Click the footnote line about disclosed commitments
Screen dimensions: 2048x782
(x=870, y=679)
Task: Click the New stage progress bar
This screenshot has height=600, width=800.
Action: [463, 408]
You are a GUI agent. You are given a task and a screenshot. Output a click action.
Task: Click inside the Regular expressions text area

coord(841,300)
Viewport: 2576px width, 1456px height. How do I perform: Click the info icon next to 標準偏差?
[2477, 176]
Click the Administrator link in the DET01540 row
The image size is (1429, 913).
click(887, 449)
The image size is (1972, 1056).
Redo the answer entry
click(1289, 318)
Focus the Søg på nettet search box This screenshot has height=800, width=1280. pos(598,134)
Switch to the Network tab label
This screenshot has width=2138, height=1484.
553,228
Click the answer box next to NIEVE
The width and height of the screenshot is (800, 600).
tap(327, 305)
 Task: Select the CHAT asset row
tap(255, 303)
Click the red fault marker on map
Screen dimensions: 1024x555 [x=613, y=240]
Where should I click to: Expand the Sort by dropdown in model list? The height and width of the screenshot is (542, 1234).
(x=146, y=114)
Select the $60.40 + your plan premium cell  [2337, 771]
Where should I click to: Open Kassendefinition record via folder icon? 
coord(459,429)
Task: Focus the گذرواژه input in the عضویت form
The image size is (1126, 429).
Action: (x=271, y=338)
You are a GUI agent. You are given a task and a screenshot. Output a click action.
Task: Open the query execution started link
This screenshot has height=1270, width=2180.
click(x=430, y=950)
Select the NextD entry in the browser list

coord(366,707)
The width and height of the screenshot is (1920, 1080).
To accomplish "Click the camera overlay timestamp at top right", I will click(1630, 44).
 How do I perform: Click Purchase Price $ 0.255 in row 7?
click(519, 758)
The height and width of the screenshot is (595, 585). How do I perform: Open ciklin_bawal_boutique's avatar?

#####

■ **WORK INSTRUCTIONS**: Please count the lines above that contain the string "Select", and reply with only the number.

■ **SOLUTION FOR THIS PROBLEM**: 3